8.  Under this program, any visit or service not meeting the criteria described in subsection (1) of this section is considered not within the scope of covered services as described in WAC 388-501-0060.  This includes, but is not limited to:

a. Hospital services, care, surgeries, or inpatient admissions to treat any condition which is not considered by the department to be a qualifying emergency medical condition, including but not limited to:

i. Laboratory, x-ray, or other diagnostic procedures;

ii. Physical, occupational, speech therapy, or audiology services;

iii. Hospital clinic services; or

iv. Emergency room visits, surgery, or hospital admissions.
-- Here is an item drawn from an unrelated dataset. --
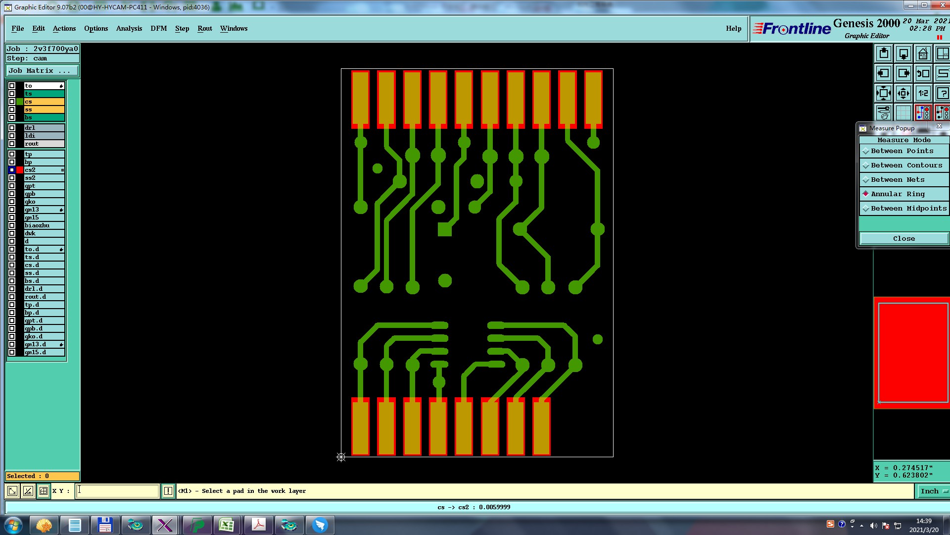
Task: Click Close in Measure Popup
Action: point(903,239)
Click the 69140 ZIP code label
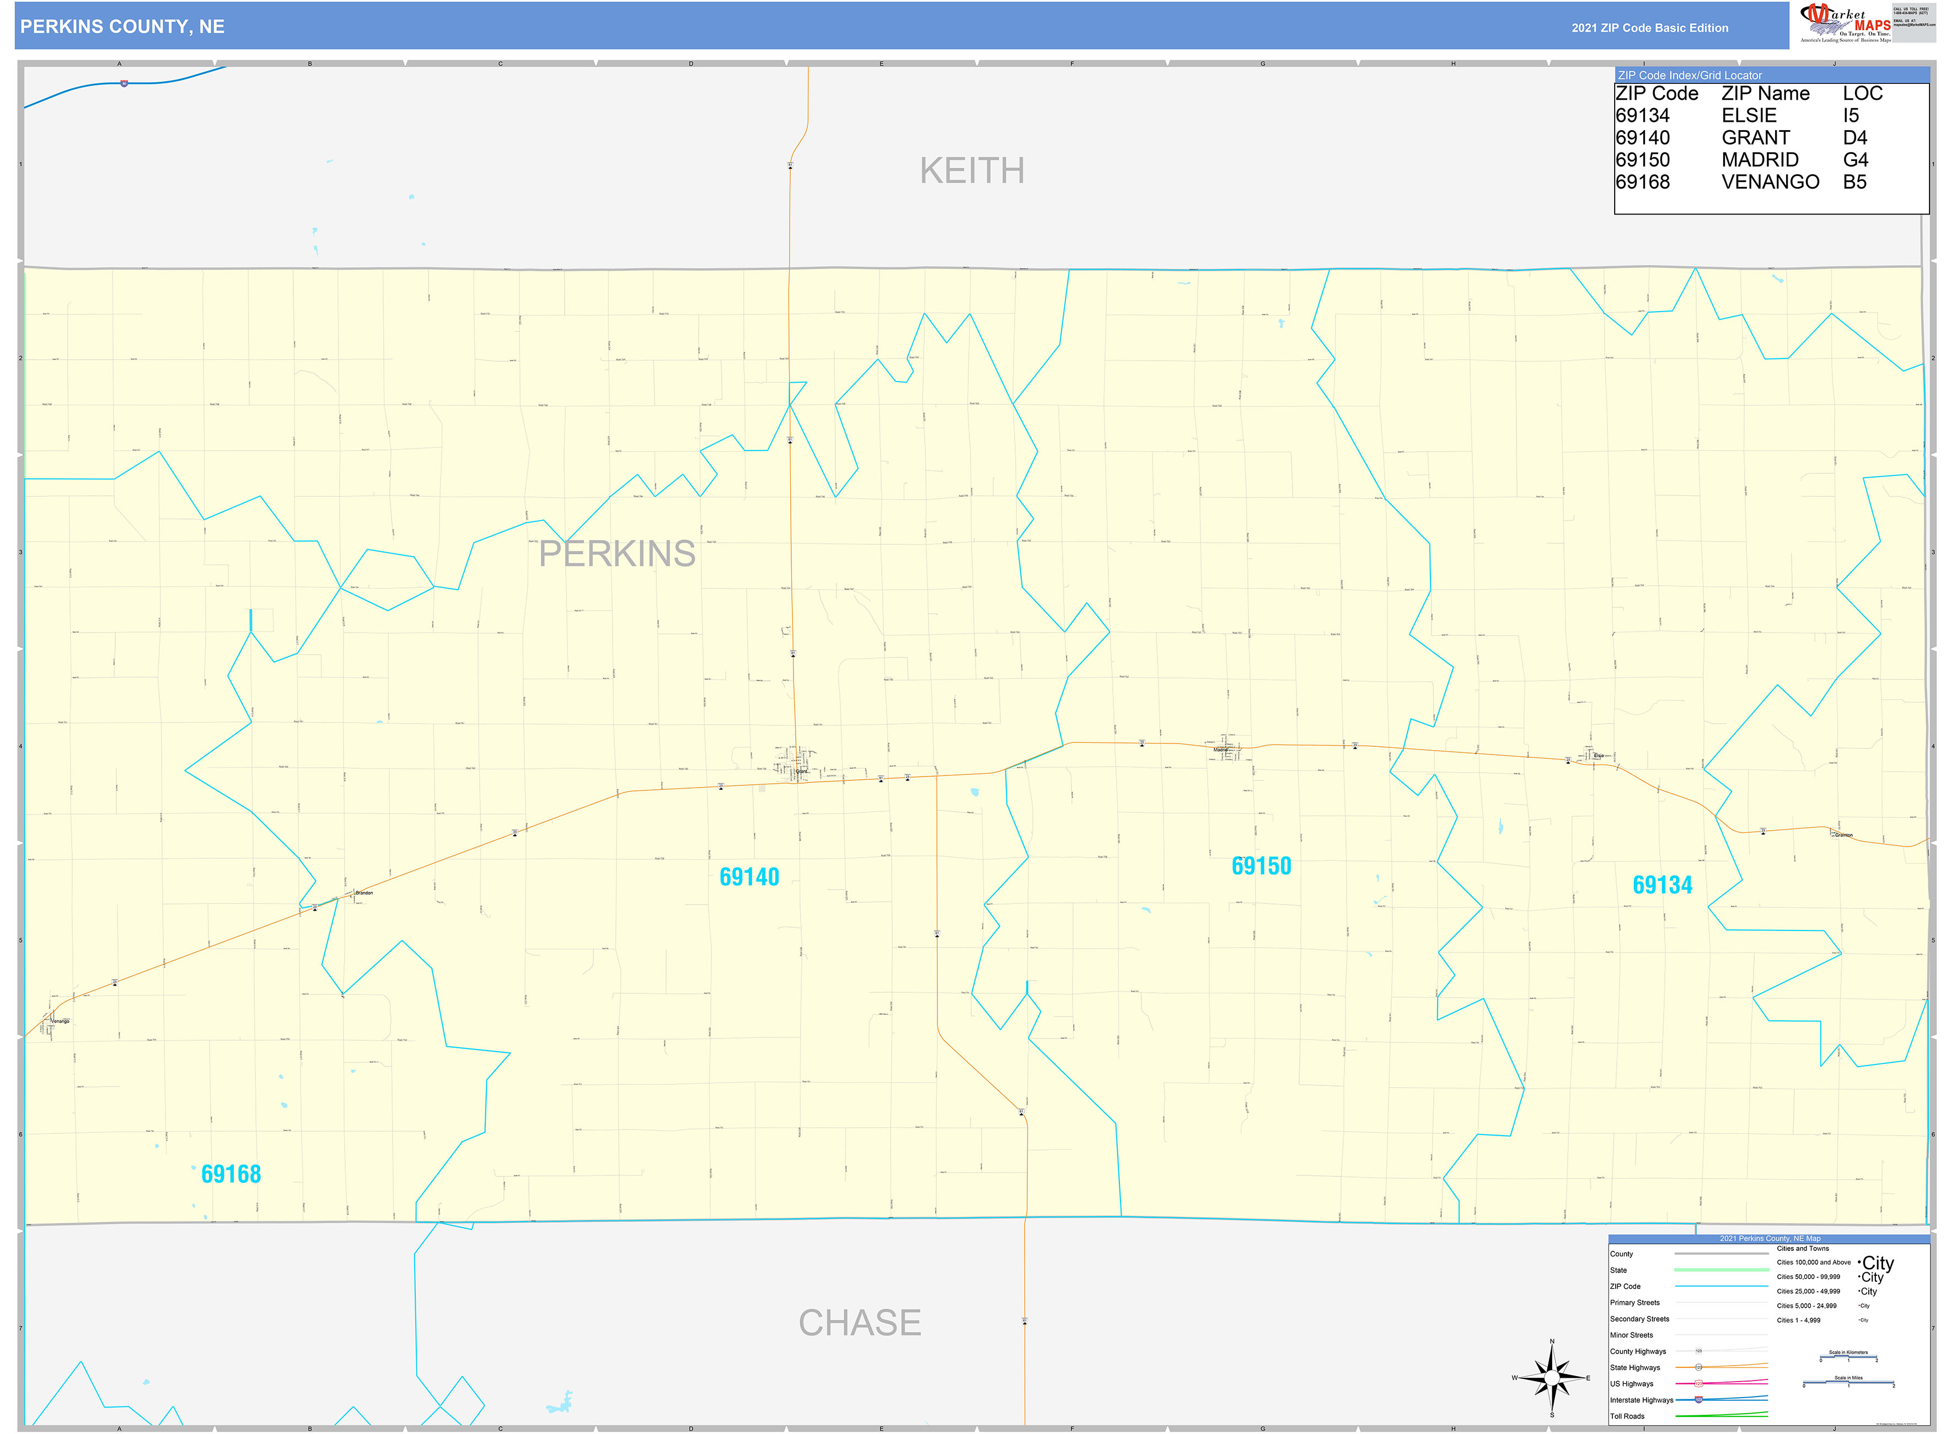This screenshot has width=1946, height=1434. [749, 878]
b. Any services provided during a hospital admission or visit (meeting the criteria described in subsection (1) of this section), which are not related to the treatment of the qualifying emergency medical condition;

c. Organ transplants, including pre-evaluations, post-operative care, and anti-rejection medication;

d. Services provided outside the hospital settings described in subsection (1) of this section, including but not limited to:

i. Office or clinic-based services rendered by a physician, an ARNP, or any other licensed practitioner;

ii. Prenatal care, except labor and delivery;

iii. Laboratory, radiology, and any other diagnostic testing;

iv. School-based services;

v. Personal care services;

vi. Physical, respiratory, occupational, and speech therapy services;

vii. Waiver services;

viii. Nursing facility services;

ix. Home health services;

x. Hospice services;

xi. Vision services;

xii. Hearing services;

xiii. Dental services;

xiv. Durable and non durable medical supplies;

xv. Non-emergency medical transportation;

xvi. Interpreter services; and

xvii. Pharmacy services, except as described in subsection (4).
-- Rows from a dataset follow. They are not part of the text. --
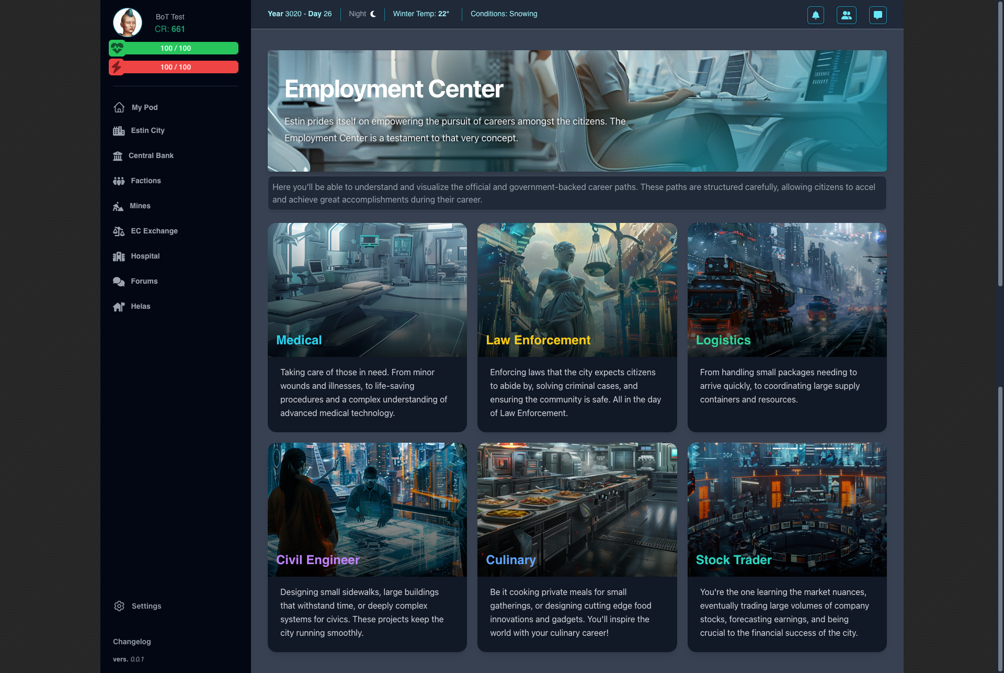The height and width of the screenshot is (673, 1004).
Task: Select the Medical career card title
Action: 299,340
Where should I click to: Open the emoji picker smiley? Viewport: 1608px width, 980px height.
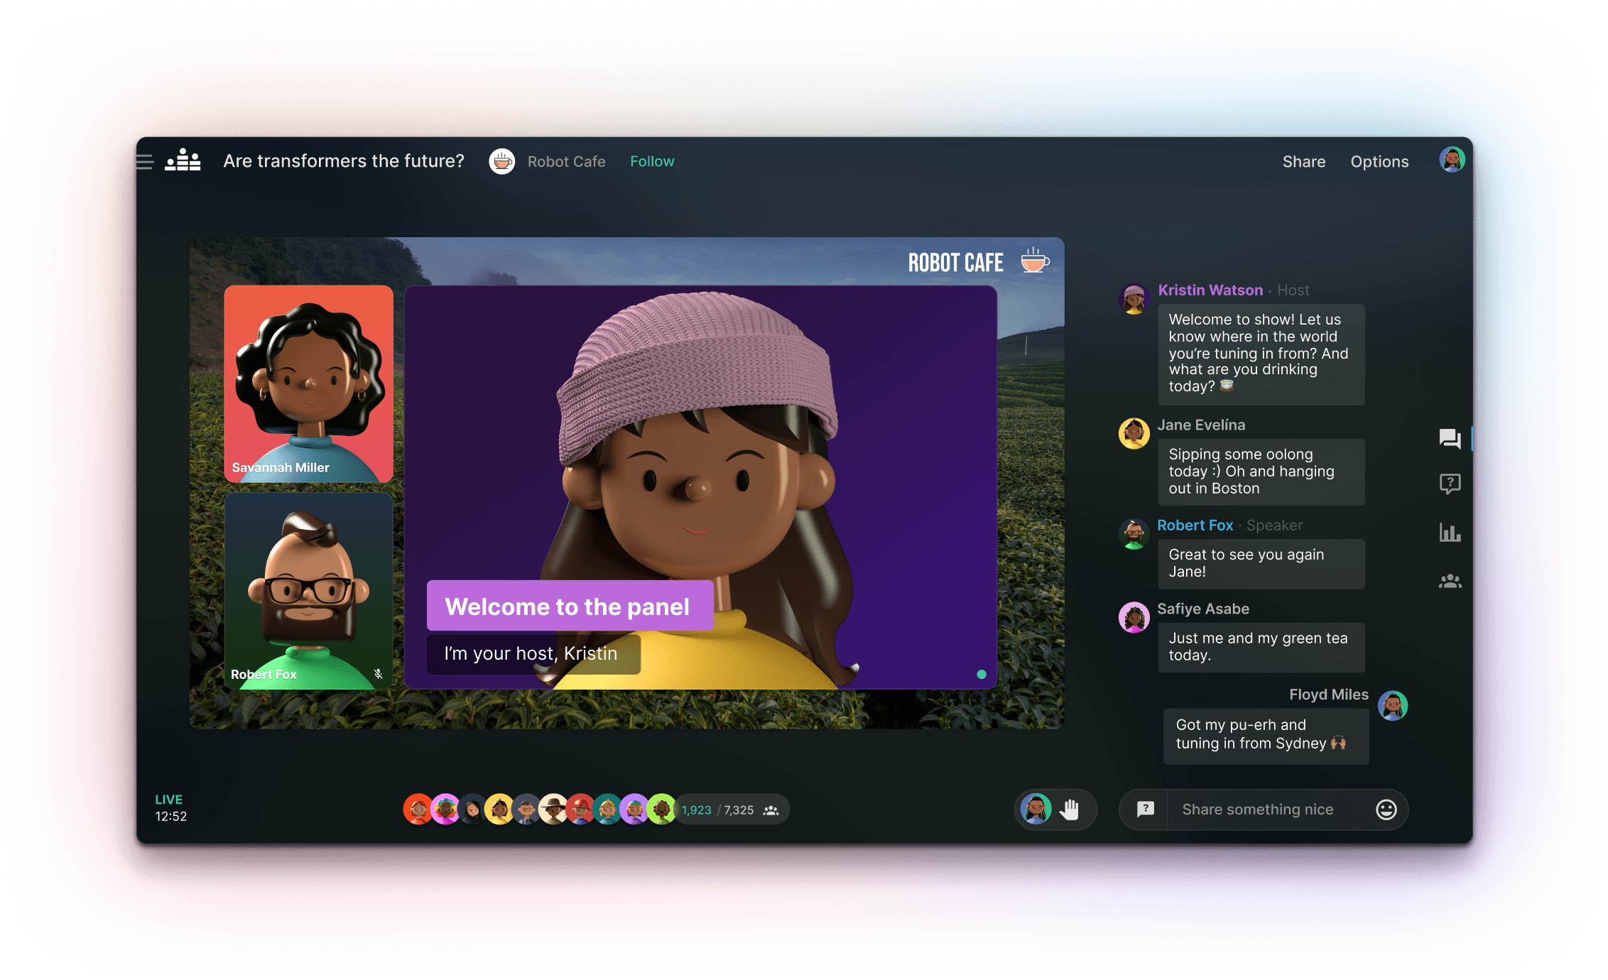point(1386,810)
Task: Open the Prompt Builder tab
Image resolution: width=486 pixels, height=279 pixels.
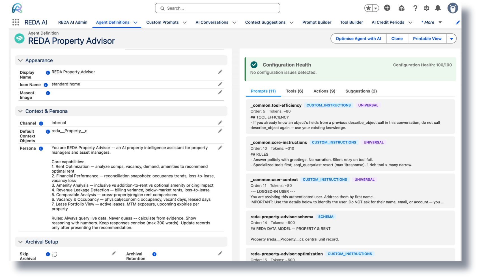Action: click(317, 22)
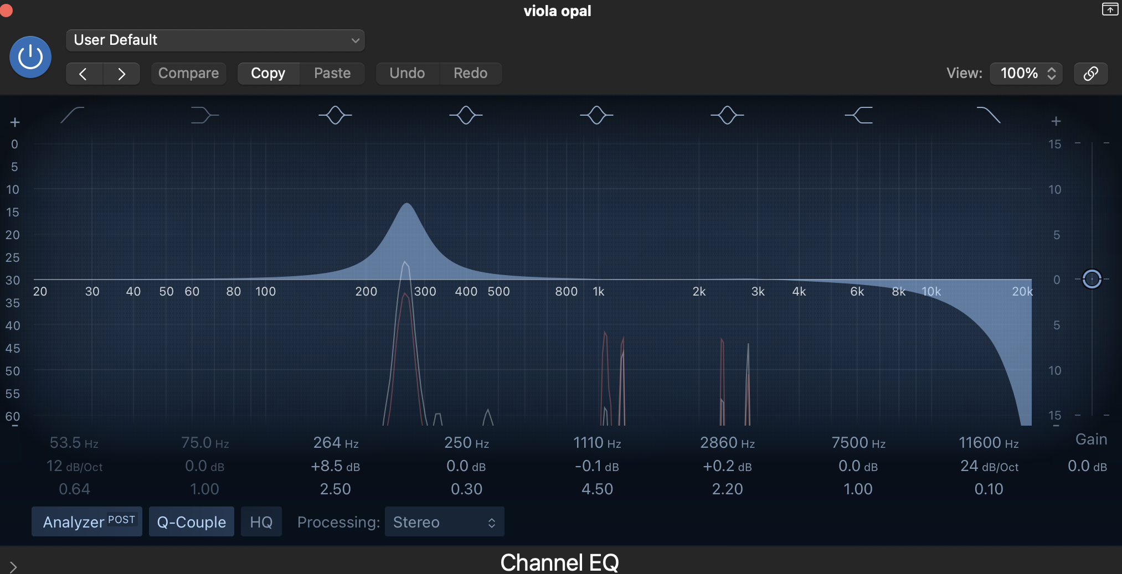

9. The services listed in subsection (8) of this section are not within the scope of service categories for this program and therefore the exception to rule process is not available.

10. Providers must not bill the department for visits or services that do not meet the qualifying criteria described in this section.  The department will identify and recover payment for claims paid in error.

 

 

 

 

This is a reprint of the official rule as published by the Office of the Code Reviser. If there are previous versions of this rule, they can be found using the Legislative Search page.